Inspired by the approach in [2], we explored the idea of augmenting the raw grid to a more densely connected graph. We applied an edge augmentation to increase the number of edges between nodes that are nearby each other. To perform this edge augmentation, we applied a random walk from each node, and then added edges based on the number of times each neighboring node was visited. Adding these additional edges can help performance of the GNN to increase its field of view with small number of layers as well as it can allow us to use modularity-based loss for clustering. Figure 12 shows an example of 5-hop-random walk. Figures 10 and 11 show connections in the raw grid and random walk -augmented graph. Figure 13 shows a heat map of node degrees of the nodes in the augmented graphs. One can see that there are clustered structures. Both these clusters and the random walk edges can make the clustering algorithm more effective by modularity information and increased range for reaching neighborhood.

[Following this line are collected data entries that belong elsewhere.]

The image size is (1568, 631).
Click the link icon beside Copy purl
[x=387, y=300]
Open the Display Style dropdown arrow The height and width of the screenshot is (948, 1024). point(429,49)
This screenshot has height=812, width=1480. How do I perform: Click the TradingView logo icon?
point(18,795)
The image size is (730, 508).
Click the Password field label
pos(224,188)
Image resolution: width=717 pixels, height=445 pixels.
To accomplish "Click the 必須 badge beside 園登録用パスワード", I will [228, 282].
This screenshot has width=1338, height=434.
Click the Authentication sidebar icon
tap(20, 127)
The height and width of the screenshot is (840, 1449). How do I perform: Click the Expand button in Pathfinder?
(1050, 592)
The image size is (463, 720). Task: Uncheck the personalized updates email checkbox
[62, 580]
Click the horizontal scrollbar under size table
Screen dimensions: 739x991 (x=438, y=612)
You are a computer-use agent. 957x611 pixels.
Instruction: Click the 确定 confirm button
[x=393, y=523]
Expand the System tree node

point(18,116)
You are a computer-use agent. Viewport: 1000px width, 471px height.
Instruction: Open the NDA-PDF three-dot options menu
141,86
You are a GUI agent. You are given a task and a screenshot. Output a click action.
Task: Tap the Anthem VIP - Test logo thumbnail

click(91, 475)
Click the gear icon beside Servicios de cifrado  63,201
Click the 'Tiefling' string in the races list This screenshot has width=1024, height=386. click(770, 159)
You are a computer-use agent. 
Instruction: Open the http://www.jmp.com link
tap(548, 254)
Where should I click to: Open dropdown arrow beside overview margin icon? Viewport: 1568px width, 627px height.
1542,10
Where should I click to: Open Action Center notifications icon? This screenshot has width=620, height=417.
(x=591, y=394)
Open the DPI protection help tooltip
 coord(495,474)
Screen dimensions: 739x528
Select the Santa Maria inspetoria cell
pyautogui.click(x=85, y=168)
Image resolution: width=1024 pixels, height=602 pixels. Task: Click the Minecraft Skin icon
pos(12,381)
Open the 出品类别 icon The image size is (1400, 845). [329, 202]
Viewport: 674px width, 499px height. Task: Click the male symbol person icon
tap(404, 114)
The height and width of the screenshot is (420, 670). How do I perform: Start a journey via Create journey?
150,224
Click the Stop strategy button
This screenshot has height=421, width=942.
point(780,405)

Figure 10: Subgraph generated based on coordinates adjacency
Figure 11: Augmented subgraph
Figure 12: Random walk from a single node
Figure 13: Heatmap of degree distribution after edge augmentation

6. Colab

Our code can be found at the following Google Colab: https://colab.research.google.com/drive/1v-NJB2RWRwZTiBZEAsaRBPqPbEuFfOZF?usp=sharing&fbclid=IwAR3mCMtZO_t4dXC3reYJIil5I4g8pvbFPBNfPUgIix4HddvJ2t3GQkLBLPc.

References

[1] Hamilton, Will, Zhitao Ying, and Jure Leskovec. “Inductive representation learning on large graphs.” Advances in neural information processing systems 30 (2017).

[2] Tsitsulin, Anton, et al. “Graph clustering with graph neural networks.” arXiv preprint arXiv:2006.16904 (2020).